* [What to produce]:
Extract the lines of the entries that follow without any change, starting at the line containing "Tap the Film" and ending at the line containing "pyautogui.click(x=243, y=182)", both included.
◆ ◆ ◆ ◆
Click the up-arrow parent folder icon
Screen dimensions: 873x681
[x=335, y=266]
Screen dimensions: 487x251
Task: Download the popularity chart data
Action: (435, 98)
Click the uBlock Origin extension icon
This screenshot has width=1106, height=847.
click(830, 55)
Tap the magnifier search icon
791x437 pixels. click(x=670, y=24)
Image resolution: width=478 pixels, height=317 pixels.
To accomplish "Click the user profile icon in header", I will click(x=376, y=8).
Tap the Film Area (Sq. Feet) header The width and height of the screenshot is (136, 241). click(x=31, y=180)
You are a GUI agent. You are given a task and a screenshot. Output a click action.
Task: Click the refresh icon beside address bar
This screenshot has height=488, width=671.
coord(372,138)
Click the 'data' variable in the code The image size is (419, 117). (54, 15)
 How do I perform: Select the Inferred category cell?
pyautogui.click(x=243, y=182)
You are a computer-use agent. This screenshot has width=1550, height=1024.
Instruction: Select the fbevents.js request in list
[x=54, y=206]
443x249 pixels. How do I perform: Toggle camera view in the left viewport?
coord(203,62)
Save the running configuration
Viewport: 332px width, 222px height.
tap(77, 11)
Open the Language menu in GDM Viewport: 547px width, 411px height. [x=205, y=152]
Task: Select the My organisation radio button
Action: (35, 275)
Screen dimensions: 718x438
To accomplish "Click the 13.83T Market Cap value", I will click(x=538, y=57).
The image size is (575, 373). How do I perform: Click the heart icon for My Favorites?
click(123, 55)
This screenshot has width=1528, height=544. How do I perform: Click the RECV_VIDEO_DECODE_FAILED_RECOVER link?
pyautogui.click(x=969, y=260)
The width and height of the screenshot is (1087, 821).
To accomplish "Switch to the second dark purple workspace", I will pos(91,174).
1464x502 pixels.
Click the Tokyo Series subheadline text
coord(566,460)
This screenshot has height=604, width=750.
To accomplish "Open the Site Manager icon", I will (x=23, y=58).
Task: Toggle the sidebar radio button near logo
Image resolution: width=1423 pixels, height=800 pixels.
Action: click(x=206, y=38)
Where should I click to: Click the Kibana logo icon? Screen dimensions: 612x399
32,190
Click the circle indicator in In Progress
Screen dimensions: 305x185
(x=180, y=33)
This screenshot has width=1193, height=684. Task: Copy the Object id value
◆ ◆ ◆ ◆
* [Reply]:
Tap the Film Area (Sq. Feet) header The width and height of the screenshot is (136, 241). click(x=31, y=180)
You are a GUI agent. You are given a task and a screenshot. Output a click action.
Task: Click the refresh icon beside address bar
This screenshot has height=488, width=671.
coord(372,138)
Click the 'data' variable in the code The image size is (419, 117). (54, 15)
 How do I perform: Select the Inferred category cell?
pyautogui.click(x=243, y=182)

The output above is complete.